* ЗАДАНИЕ 1: Чьи статьи, согласно описанию номера Tatlin News, традиционно задают общий тон сборнику?
* ЗАДАНИЕ 2: Перепишите без изменений отрывок из описания номера Tatlin News от «Замоскворецкий постманьеризм» до «цветами и птицами.» включительно.

TATLIN News #89 Китч

Тема: Архитектура
Год: 2016
Страниц: 228
ISSN: 460-7-161800-01-156
Язык: Русский

В этом номере Tatlin News авторы пытаются дать определение китчу. Размышляя о прошлом и анализируя современность, они раскрывают разные стороны этого явления. Статьи Александра Раппапорта традиционно задают общий тон сборнику. Он задается темой дуальности и в своих эссе ставит китч рядом с демократией и дизайном. В большом объеме представлены работы крупного российского исследователя Марка Мееровича, который в своей подборке статей освещает проблемы творческого метода архитекторов, отдельным образом рассматривая переломный 1932 год, когда было принято решение о роспуске всех художественных объединений страны и создания творческих союзов. В журнале публикуются две дискуссии о власти и искусстве, одна из которых подробно освещает проблему романтизации соцреализма и наследия сталинской эпохи. Также в сборник включена глава новой книги американского ученого Роанн Баррис, где она фокусируется на загадке создания советской рекламы.

В номере

Замоскворецкий постманьеризм

Термин «китч» в применении к России XVII века правильнее переиначить в «лубок» — тоже массовое, народное, наивное, общедоступное. Официально лубком называют печатные картинки, запросто повествующие о том, чего никто не видел своими глазами — о чудесах, сказочных зверях, древних героях, о диковинных красотах заморских городов. Но в принципе лубочный дух пронизывает и архитектуру XVII столетия, причем не только народную, но и дворцовую, в которой отголоски европейской моды нередко воспроизводятся с той же долей условности, а стены покрывают те же узоры с волшебными цветами и птицами.

* ЗАПИСАННЫЕ ДАННЫЕ:
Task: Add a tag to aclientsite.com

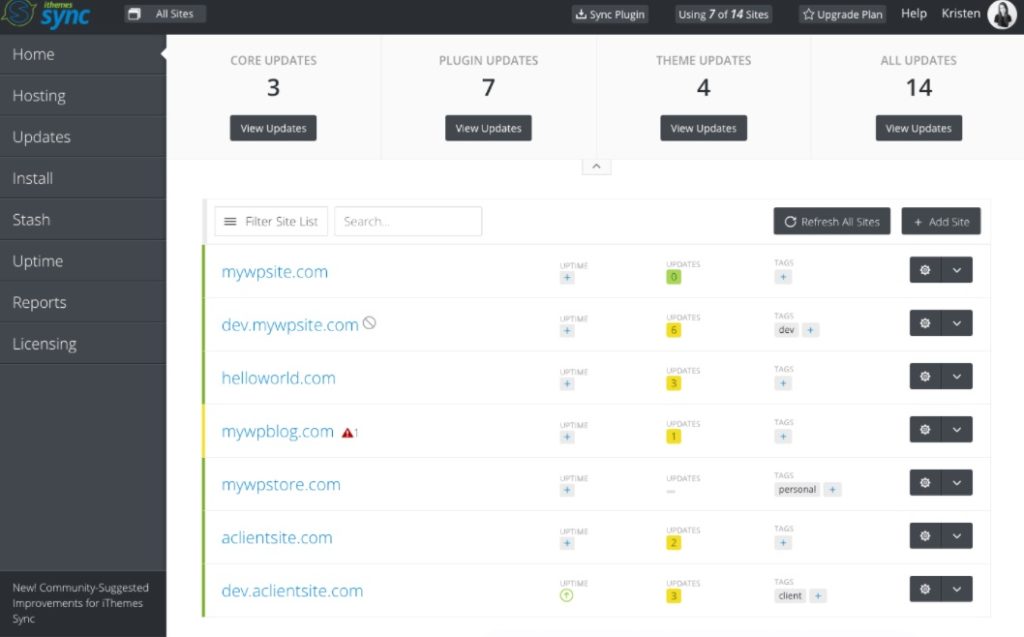Action: click(783, 543)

* ПИСЬМЕННЫЙ ОТВЕТ 1: Статьи Александра Раппапорта.

* ПИСЬМЕННЫЙ ОТВЕТ 2:
Замоскворецкий постманьеризм

Термин «китч» в применении к России XVII века правильнее переиначить в «лубок» — тоже массовое, народное, наивное, общедоступное. Официально лубком называют печатные картинки, запросто повествующие о том, чего никто не видел своими глазами — о чудесах, сказочных зверях, древних героях, о диковинных красотах заморских городов. Но в принципе лубочный дух пронизывает и архитектуру XVII столетия, причем не только народную, но и дворцовую, в которой отголоски европейской моды нередко воспроизводятся с той же долей условности, а стены покрывают те же узоры с волшебными цветами и птицами.